» **Stated task 1**
Please transcribe these lines from the records below without changing them: begin at the line that contains "Click the Отмена cancel button" and stop after the line that contains "click(x=1169, y=507)". Omit the pictures from your answer.

-- START OF Document segment --

Finally! New Illegal Vendors code for parks passed by Commission

Nine very long years after lawsuits at Venice Beach caused it to be suspended, on Wednesday the Board of Recreation and Parks Commissioners passed a new version of the Illegal Vendors code within LAMC 63.44 sections governing City parks.

And...

It's damn well time they did!

The reticence on the part of the City Attorney to deal with this issue in a reasonably timely fashion is unconscionable. For nine years, the City itself was left wide open to a variety of potentially costly liability lawsuits. After all, if someone falls off a horse they paid to ride in a City park  or someone gets sick from food purchased in a City park, who are they going to sue? How about the equestrian riding on a legal park trail whose horse spooks and throws them when a vendor wagon or vendor with flowers rushes out in front of them - who are they going to sue?

The physical impact to the facilities itself has been pretty bad. City parks are looking like street parties on weekends, with vendors just about everywhere including pushing their carts deep into sensitive wildlife areas of some parks to sell food, toys, beer, cigarettes, and so on.

-- END OF Document segment --

» **Stated task 2**
Restate word for word the part of the article on illegal vendors in City parks that begins at the words "Finally! New Illegal" and stops after "time they did!".

-- START OF Stored rows --

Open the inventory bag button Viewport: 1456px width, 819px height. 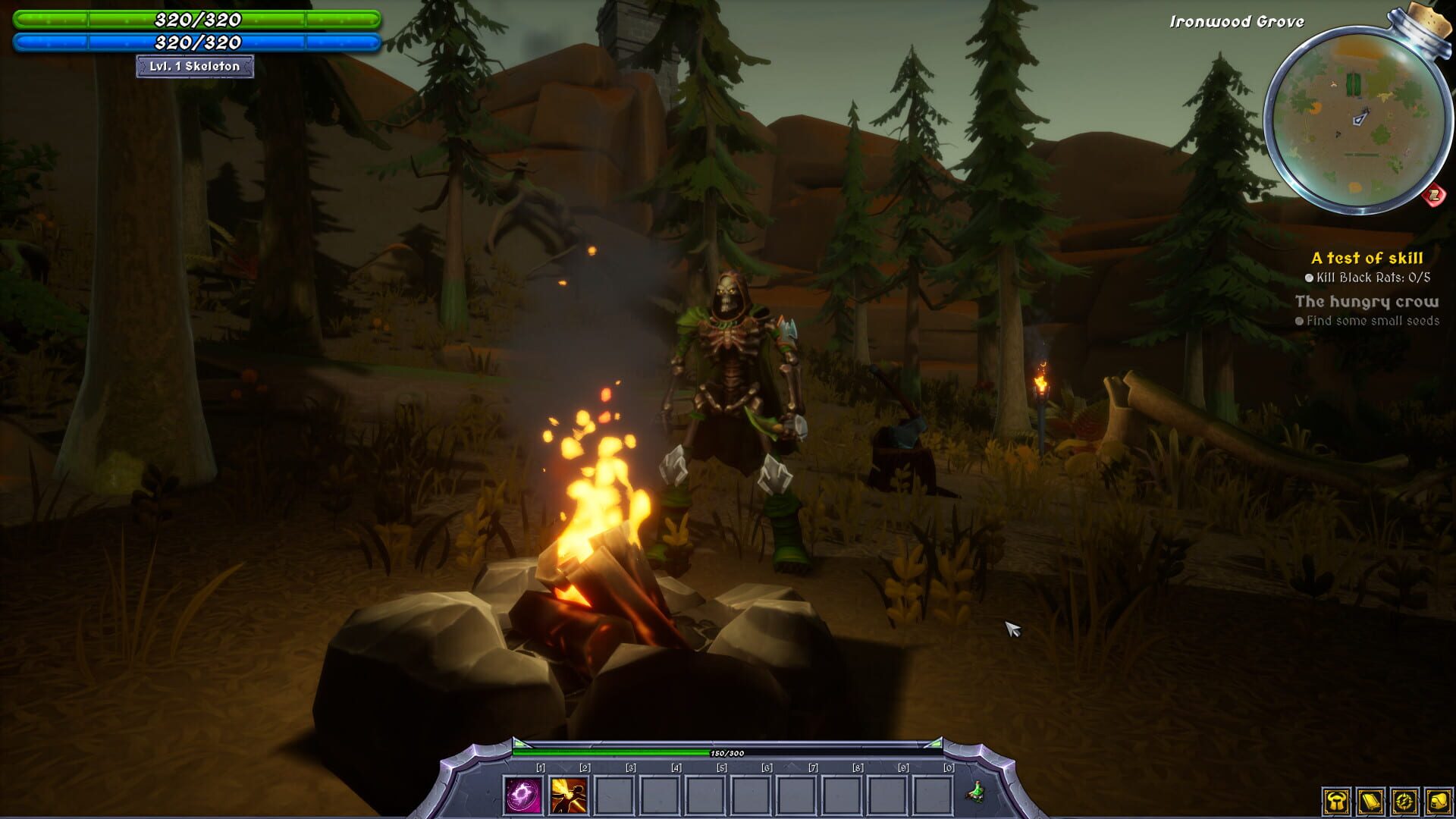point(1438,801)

-- END OF Stored rows --
-- START OF Stored rows --

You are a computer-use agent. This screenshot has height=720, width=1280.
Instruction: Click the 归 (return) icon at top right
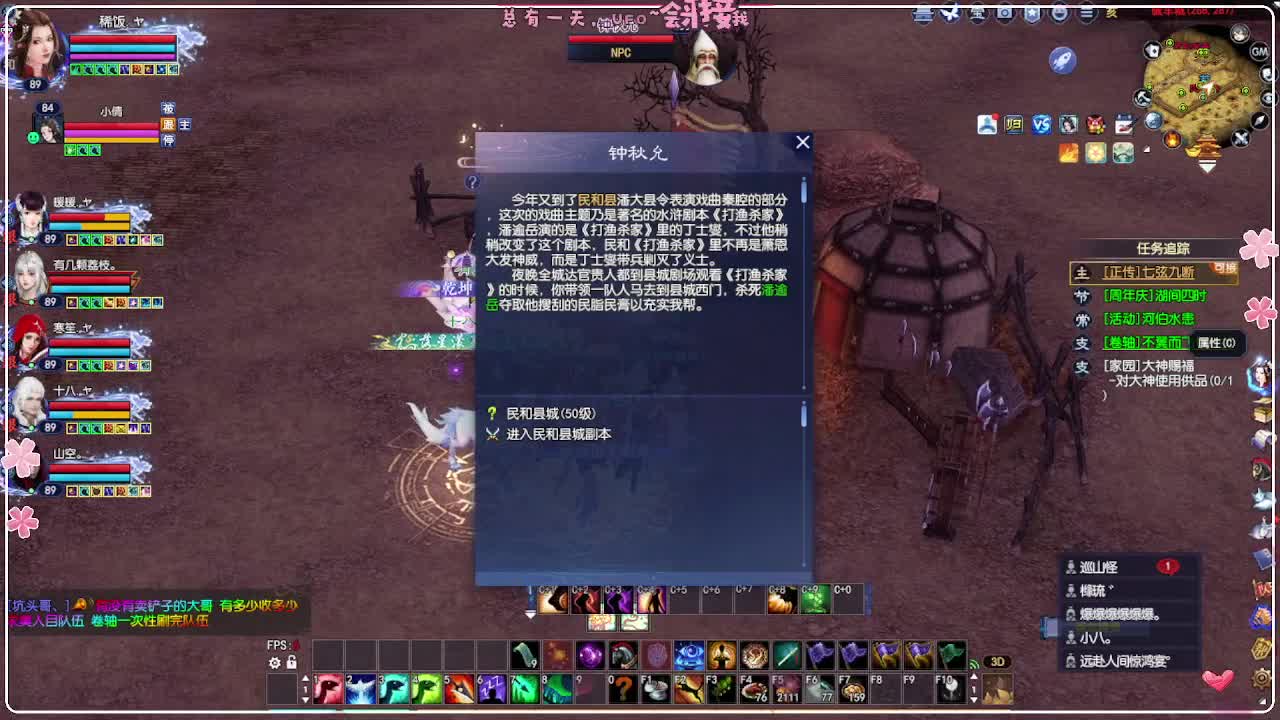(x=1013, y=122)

-- END OF Stored rows --
-- START OF Stored rows --

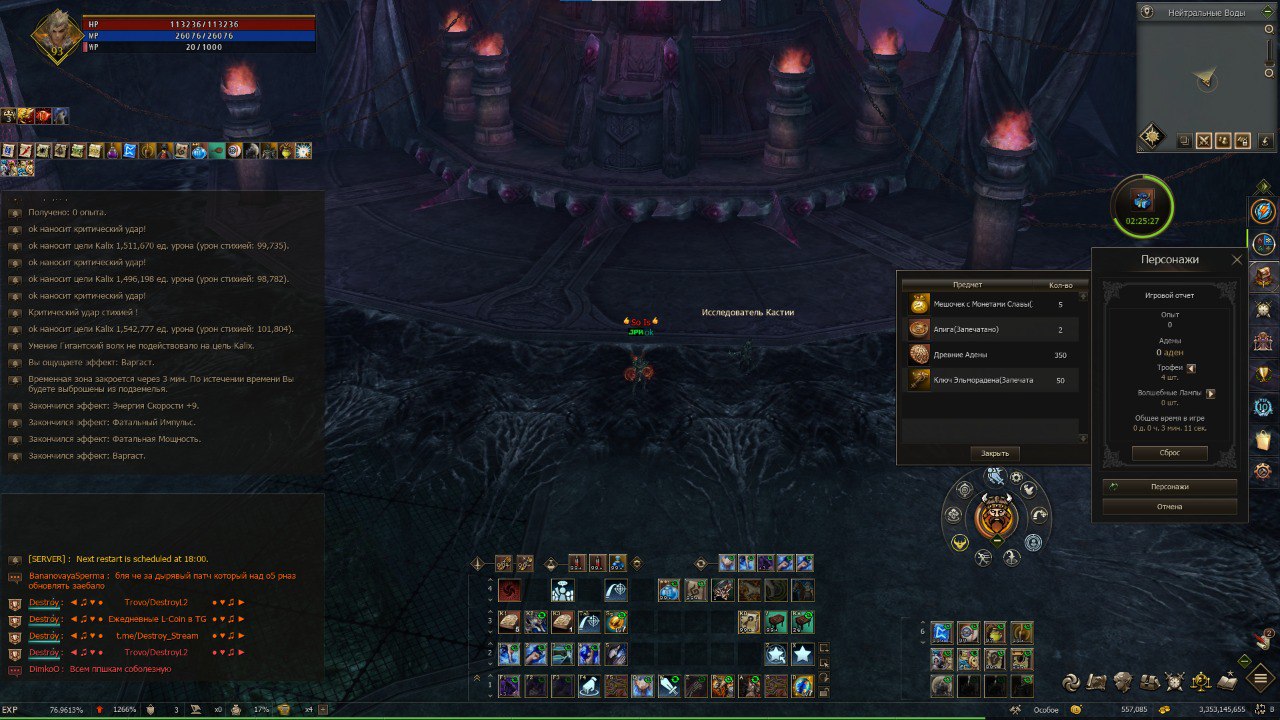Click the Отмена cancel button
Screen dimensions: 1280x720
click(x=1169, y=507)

-- END OF Stored rows --

» **Response 1**
Click the Отмена cancel button
Screen dimensions: 1280x720
click(x=1169, y=507)

» **Response 2**
Finally! New Illegal Vendors code for parks passed by Commission

Nine very long years after lawsuits at Venice Beach caused it to be suspended, on Wednesday the Board of Recreation and Parks Commissioners passed a new version of the Illegal Vendors code within LAMC 63.44 sections governing City parks.

And...

It's damn well time they did!